Task requirements: Take the lines from the one with "Given: Show the Active Now info icon" through the last line of the material below and write them out exactly, without any pictures.
################
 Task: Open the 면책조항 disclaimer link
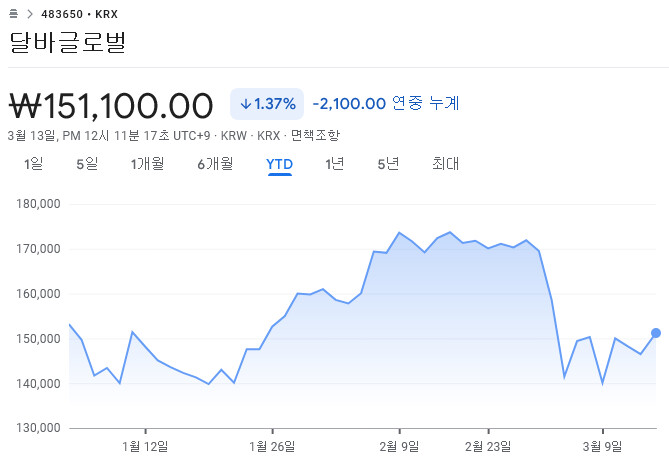pyautogui.click(x=316, y=135)
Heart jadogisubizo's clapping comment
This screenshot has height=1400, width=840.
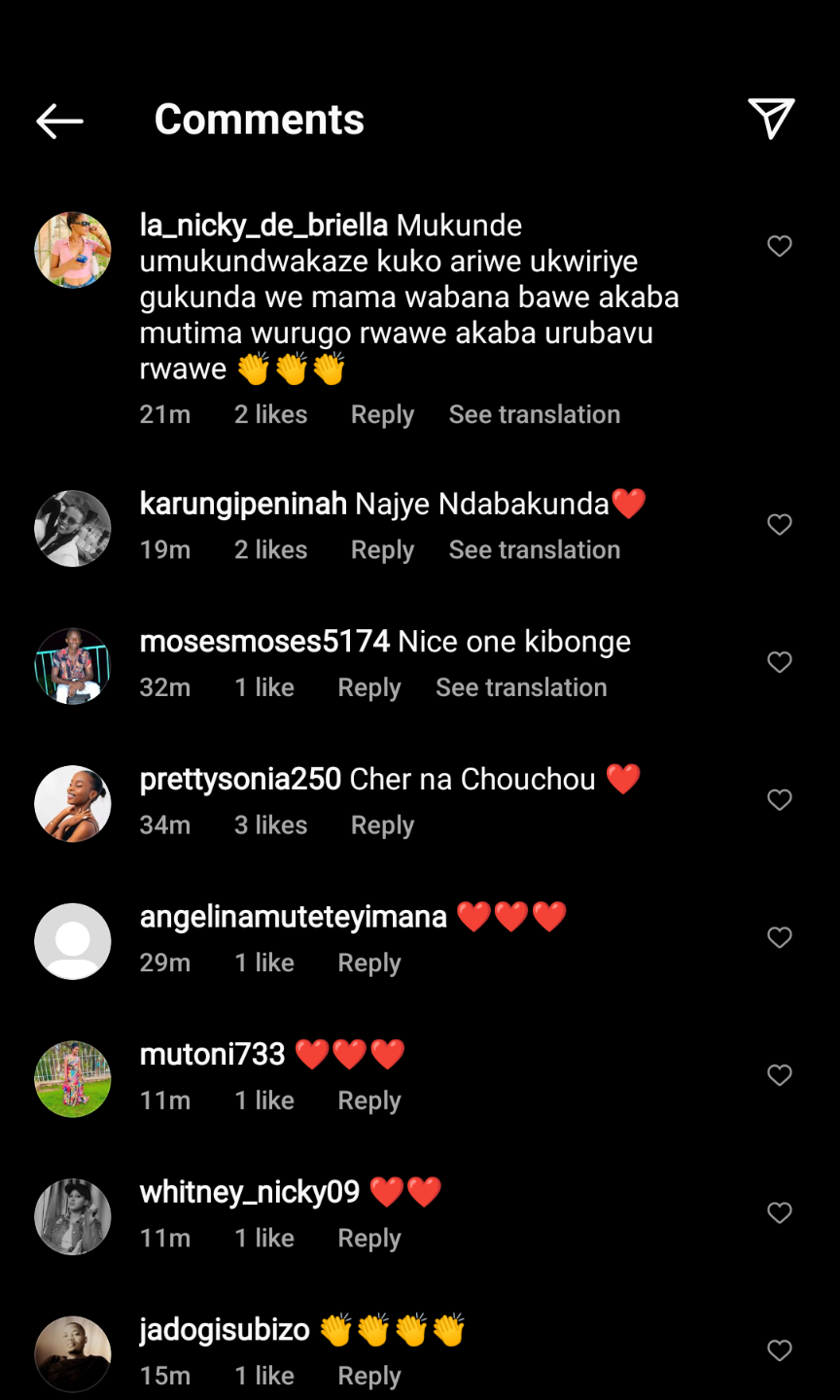point(780,1350)
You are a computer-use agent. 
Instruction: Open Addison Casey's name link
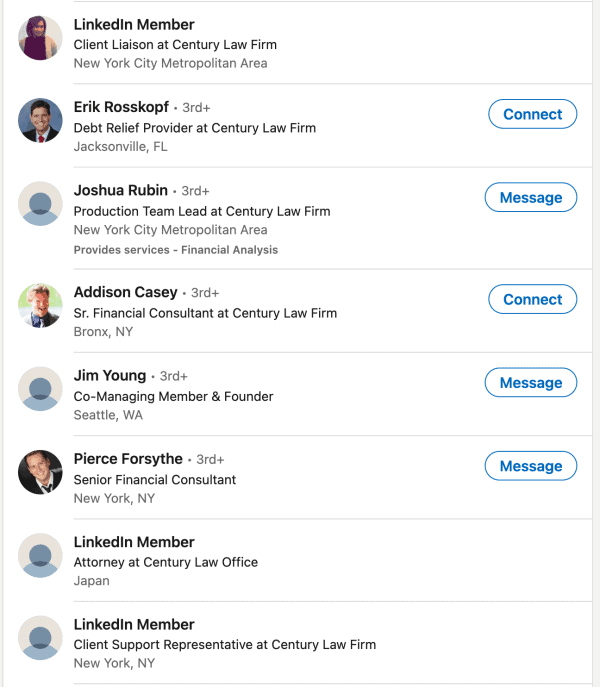(x=125, y=292)
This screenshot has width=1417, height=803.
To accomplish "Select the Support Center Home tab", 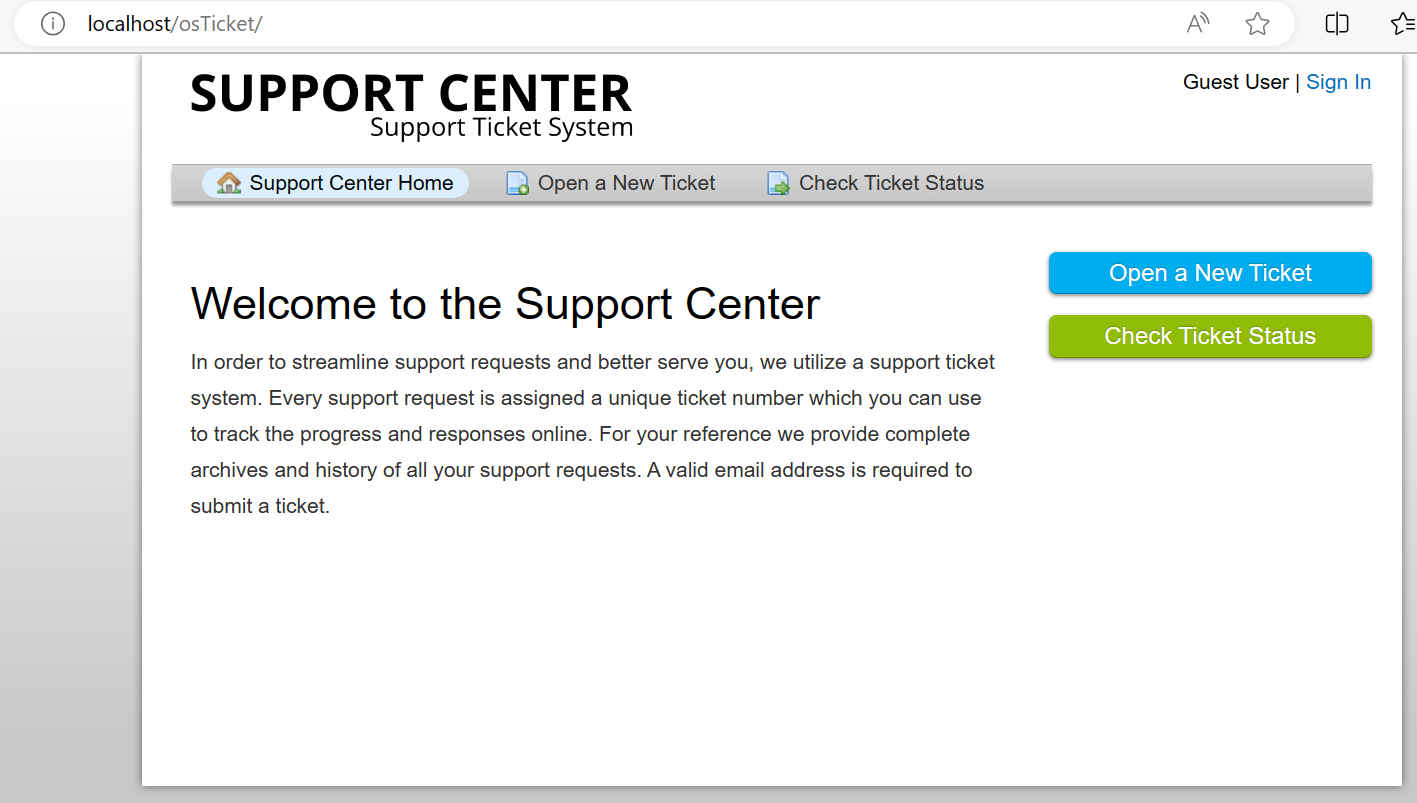I will [350, 183].
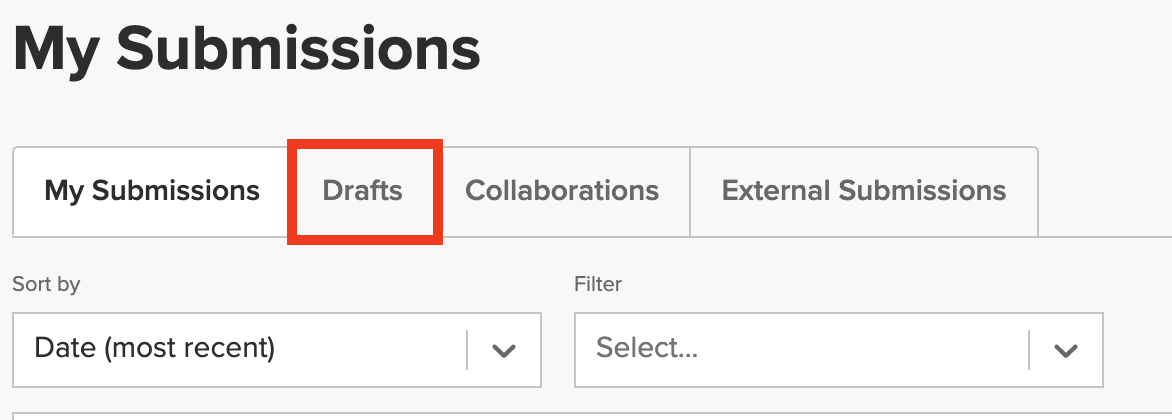The height and width of the screenshot is (420, 1172).
Task: Expand filter options using the down arrow
Action: click(x=1066, y=350)
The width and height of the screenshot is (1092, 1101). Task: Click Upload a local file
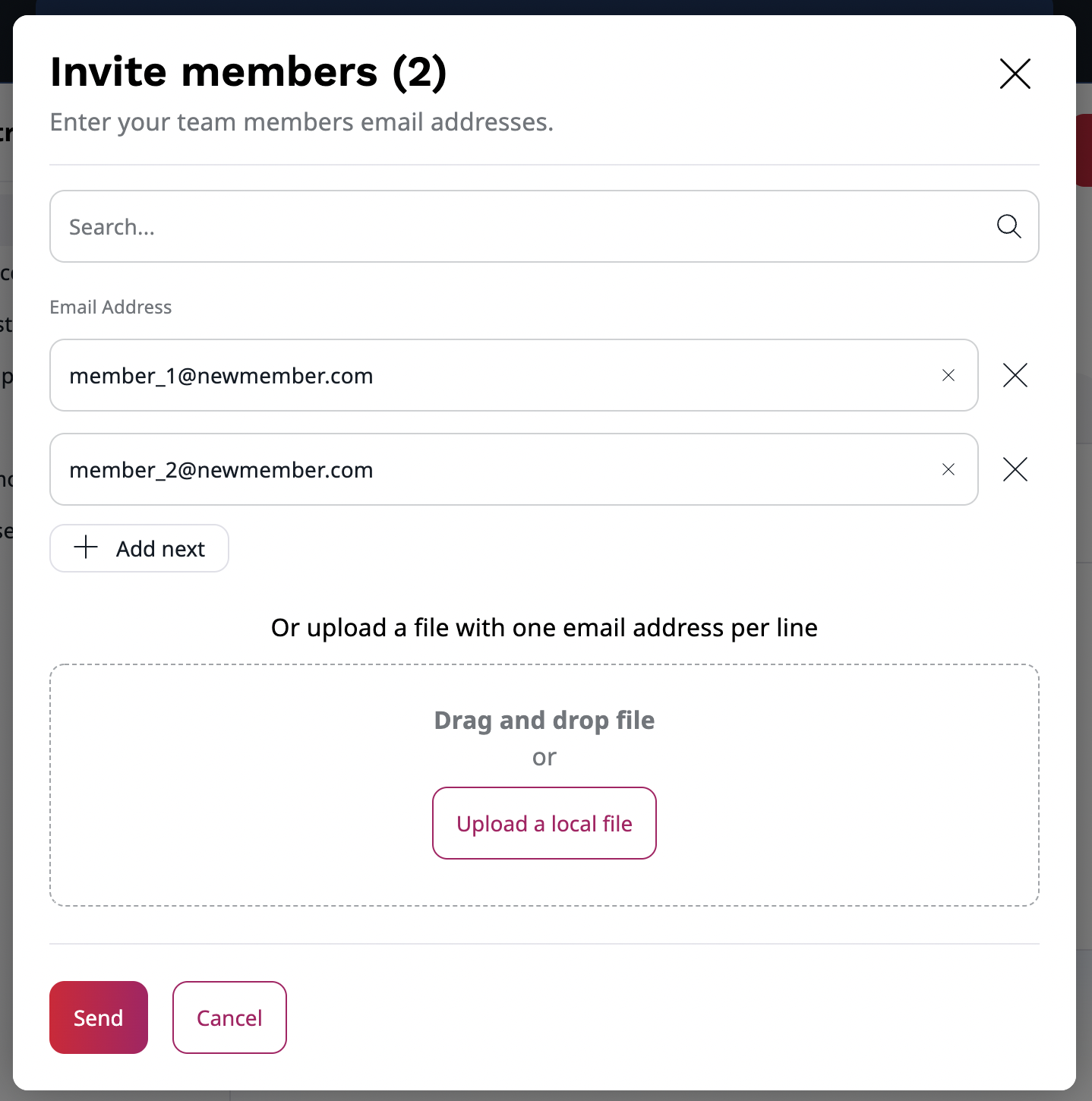tap(544, 823)
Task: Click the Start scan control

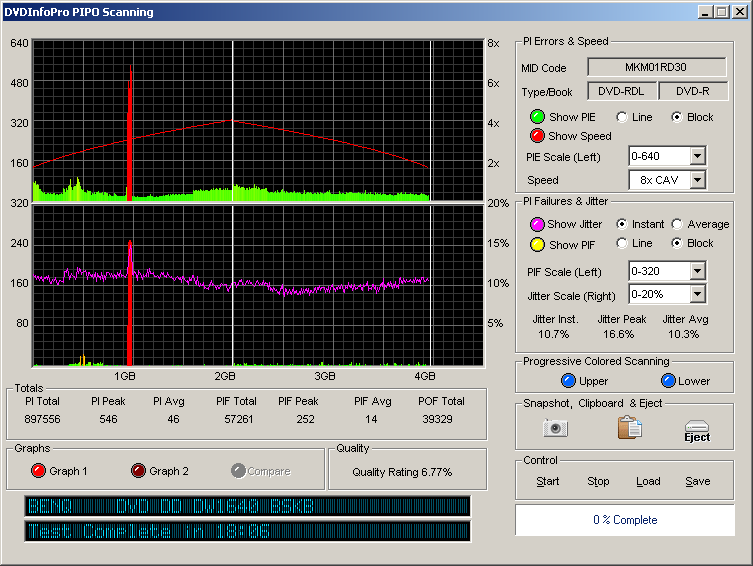Action: 547,481
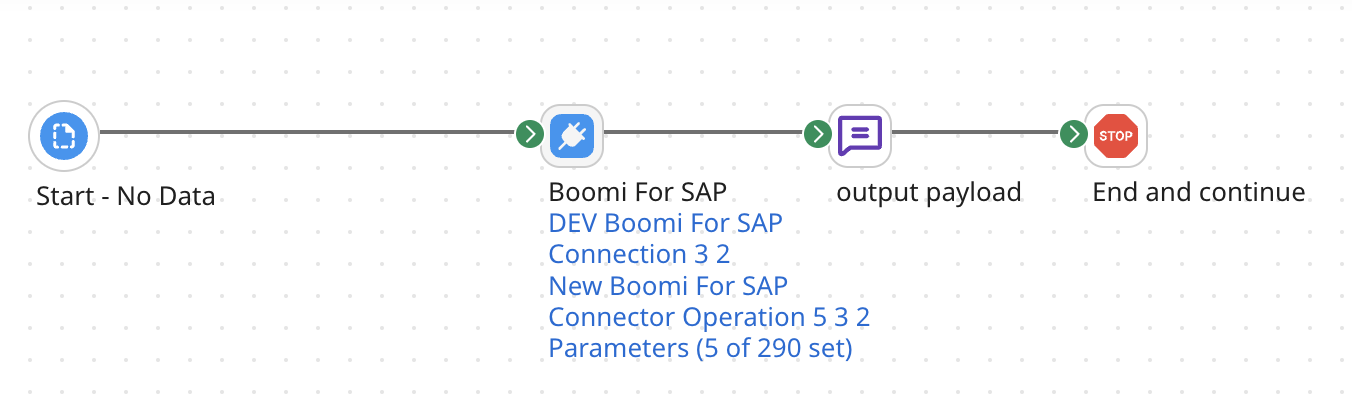Viewport: 1352px width, 404px height.
Task: Click the black "Boomi For SAP" shape title
Action: [x=637, y=192]
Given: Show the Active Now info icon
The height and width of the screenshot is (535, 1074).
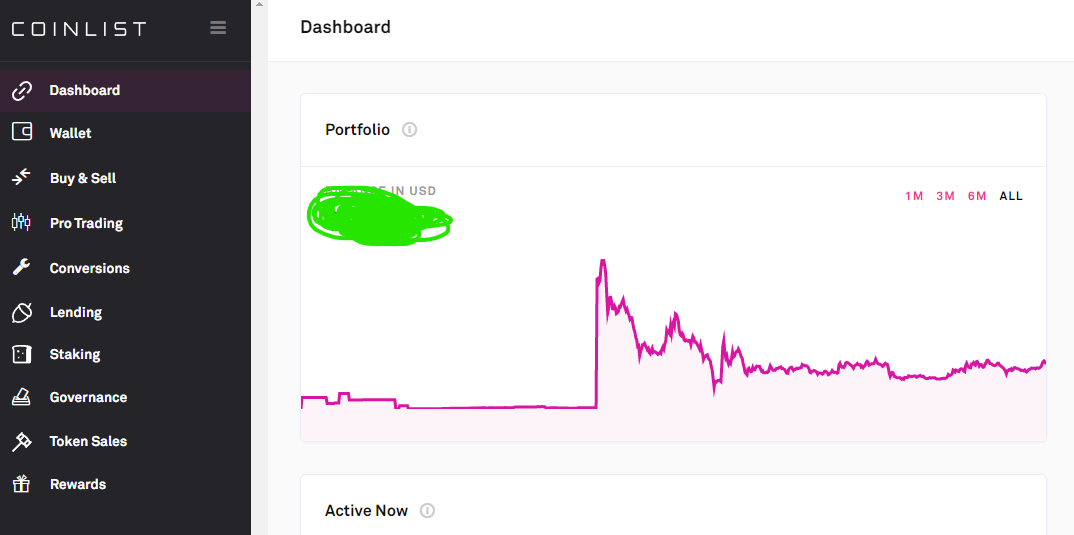Looking at the screenshot, I should click(x=427, y=510).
################
Your solution:
Given: Show the Active Now info icon
The height and width of the screenshot is (535, 1074).
Looking at the screenshot, I should click(x=427, y=510).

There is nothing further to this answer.